Stearns, a former player at the University of Texas, only turned professional in June last year.

Ostapenko won the 2017 French Open but has since failed to advance past the 3rd round. The 17th-seeded Latvian dropped her serve five times against Stearns and hit 28 unforced errors in her 6-3, 1-6, 6-2 loss.

The 21-year-old Stearns has been climbing the WTA rankings and entered the French Open at No. 69 on the back of an encouraging clay-court campaign.

Third-seeded Jessica Pegula also advanced after Camila Giorgi retired due to injury. The American led 6-2 when her Italian rival threw in the towel.

Only hours after husband Gael Monfils won a five-set thriller, Elina Svitolina rallied past qualifier Storm Hunter 2-6, 6-3, 6-1.
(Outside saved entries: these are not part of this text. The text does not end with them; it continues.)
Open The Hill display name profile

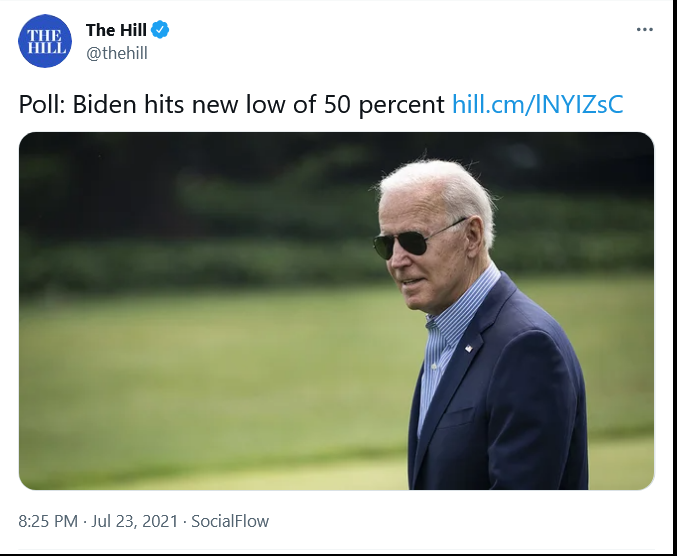pos(116,30)
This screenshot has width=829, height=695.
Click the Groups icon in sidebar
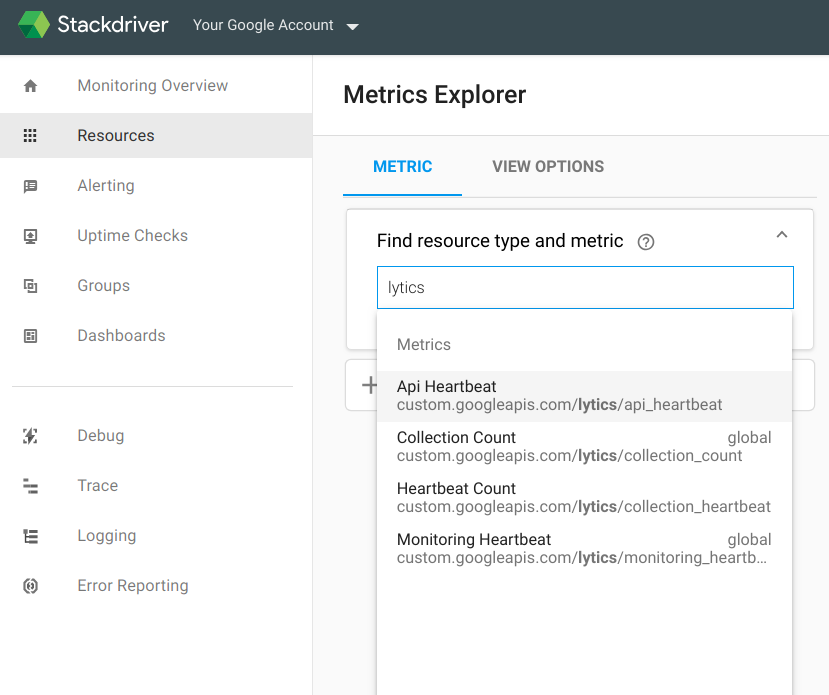30,286
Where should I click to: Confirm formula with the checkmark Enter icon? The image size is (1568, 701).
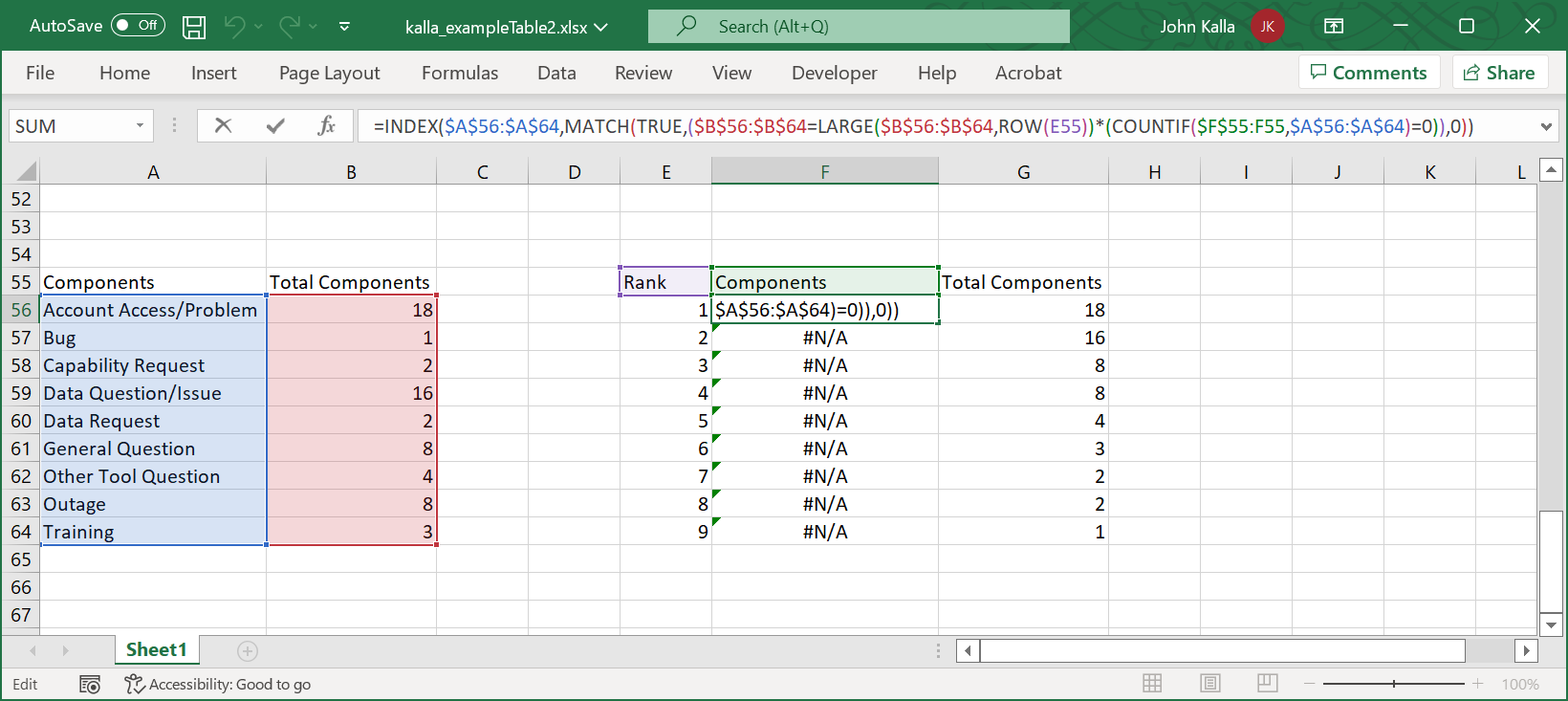(x=275, y=125)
In the men’s bracket, former runner-up Stefanos Tsitsipas ousted Roberto Carballes Baena 6-3, 7-6 (4), 6-2. The fifth-seeded Greek was a bit slow to find his range and was made to work hard for two sets but rolled on after he won the tiebreaker.

No. 1 Carlos Alcaraz and No. 3 Novak Djokovic are on court later. Alcaraz meets Taro Daniel on Court Philippe Chatrier, where Djokovic will follow against Martin Fucsovics in the night session.